§ WHAT THIS TASK INVOLVES:
Search the data for the word "will" and copy every line where it occurs.

---*---

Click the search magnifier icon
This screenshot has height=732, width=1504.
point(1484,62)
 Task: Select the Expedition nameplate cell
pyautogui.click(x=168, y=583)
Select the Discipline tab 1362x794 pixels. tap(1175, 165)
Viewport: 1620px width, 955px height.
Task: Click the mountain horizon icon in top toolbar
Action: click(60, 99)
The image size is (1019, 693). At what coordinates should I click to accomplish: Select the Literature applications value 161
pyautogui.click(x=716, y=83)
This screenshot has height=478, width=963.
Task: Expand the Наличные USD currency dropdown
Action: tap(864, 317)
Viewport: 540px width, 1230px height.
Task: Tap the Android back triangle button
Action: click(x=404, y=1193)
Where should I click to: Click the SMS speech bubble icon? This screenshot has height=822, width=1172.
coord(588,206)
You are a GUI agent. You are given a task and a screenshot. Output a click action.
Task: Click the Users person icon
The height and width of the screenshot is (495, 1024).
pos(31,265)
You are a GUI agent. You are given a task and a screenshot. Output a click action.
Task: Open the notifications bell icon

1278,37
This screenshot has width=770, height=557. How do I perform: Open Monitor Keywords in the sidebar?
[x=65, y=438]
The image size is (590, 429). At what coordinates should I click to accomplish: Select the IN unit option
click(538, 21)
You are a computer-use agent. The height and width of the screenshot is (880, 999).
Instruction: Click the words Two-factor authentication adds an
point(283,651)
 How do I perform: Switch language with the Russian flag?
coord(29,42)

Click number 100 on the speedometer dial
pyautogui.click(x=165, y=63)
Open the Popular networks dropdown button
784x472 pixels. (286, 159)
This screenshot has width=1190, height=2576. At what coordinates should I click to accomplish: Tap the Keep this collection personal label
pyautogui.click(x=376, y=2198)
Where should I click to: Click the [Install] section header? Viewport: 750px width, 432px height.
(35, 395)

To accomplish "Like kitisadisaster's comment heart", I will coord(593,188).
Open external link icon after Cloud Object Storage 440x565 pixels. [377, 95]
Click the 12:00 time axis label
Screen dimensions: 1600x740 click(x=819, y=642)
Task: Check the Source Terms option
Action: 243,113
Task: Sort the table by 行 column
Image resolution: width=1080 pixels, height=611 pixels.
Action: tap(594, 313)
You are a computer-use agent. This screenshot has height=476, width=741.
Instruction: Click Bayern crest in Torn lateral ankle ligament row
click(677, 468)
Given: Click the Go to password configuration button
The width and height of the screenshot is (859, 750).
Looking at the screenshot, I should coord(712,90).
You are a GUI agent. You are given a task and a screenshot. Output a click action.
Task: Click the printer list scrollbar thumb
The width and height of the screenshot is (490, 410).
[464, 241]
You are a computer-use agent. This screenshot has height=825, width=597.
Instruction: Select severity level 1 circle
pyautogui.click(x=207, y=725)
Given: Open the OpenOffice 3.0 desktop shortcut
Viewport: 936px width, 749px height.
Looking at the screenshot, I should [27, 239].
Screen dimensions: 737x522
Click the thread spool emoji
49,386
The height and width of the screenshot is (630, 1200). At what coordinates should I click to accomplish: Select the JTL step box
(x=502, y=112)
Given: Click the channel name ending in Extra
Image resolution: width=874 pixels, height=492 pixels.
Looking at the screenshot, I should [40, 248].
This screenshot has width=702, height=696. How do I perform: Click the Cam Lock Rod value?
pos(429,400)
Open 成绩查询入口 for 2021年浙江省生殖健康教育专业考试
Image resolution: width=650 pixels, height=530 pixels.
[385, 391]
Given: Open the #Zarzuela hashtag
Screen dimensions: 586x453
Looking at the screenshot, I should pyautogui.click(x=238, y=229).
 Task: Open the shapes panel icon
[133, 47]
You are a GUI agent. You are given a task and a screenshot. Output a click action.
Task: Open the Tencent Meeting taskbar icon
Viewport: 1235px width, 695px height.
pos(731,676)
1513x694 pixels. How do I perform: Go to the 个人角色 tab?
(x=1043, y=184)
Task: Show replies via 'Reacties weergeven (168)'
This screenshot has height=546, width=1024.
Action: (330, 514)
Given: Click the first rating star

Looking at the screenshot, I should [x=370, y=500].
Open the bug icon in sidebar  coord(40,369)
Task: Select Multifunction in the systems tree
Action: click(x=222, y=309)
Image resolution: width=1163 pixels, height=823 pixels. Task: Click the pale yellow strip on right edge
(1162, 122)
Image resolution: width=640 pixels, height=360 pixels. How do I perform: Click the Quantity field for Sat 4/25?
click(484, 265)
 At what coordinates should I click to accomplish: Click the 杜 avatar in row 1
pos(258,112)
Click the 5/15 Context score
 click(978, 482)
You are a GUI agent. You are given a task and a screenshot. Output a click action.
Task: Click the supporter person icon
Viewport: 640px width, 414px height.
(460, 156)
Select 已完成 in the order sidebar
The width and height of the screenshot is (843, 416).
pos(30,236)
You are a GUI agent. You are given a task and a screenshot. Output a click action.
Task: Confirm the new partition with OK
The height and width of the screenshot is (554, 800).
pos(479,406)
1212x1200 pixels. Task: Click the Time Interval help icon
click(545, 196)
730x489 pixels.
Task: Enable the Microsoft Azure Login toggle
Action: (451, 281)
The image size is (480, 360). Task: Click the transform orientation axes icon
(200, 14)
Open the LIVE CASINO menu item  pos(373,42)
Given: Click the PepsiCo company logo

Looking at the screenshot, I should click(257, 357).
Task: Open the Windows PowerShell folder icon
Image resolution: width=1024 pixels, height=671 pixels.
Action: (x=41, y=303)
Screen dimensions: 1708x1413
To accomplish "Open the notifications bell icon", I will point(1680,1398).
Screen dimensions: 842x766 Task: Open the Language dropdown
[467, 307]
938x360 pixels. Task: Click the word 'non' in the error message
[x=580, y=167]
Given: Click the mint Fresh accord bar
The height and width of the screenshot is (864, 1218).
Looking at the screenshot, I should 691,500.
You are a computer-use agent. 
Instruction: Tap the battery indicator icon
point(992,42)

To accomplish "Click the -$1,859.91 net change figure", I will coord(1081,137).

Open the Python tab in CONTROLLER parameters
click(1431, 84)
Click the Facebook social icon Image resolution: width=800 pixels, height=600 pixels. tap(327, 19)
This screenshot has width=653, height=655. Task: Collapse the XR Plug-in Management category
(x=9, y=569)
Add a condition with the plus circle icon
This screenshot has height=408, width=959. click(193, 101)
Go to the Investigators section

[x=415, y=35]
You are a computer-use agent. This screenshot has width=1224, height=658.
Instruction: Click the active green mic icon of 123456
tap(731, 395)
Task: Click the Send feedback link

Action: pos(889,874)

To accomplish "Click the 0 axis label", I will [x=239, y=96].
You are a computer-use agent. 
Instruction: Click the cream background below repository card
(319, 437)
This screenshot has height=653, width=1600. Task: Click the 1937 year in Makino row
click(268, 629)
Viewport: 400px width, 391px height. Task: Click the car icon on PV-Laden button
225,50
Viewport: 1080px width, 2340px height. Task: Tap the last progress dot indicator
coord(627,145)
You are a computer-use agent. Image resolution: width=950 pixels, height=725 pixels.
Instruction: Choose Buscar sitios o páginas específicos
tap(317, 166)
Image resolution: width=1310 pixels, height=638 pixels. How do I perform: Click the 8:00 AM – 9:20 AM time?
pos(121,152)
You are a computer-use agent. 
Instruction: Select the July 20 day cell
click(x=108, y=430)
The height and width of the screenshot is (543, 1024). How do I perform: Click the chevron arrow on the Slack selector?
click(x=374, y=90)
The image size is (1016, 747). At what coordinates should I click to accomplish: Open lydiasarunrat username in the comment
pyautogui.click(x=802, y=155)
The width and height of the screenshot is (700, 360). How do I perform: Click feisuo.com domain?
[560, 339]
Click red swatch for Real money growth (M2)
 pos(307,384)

---*---

§ EXERCISE OUTPUT:
To accomplish "Like kitisadisaster's comment heart", I will coord(593,188).
To accomplish "Open the notifications bell icon", I will point(1680,1398).
To accomplish "Click the -$1,859.91 net change figure", I will coord(1081,137).
To accomplish "Click the 0 axis label", I will [x=239, y=96].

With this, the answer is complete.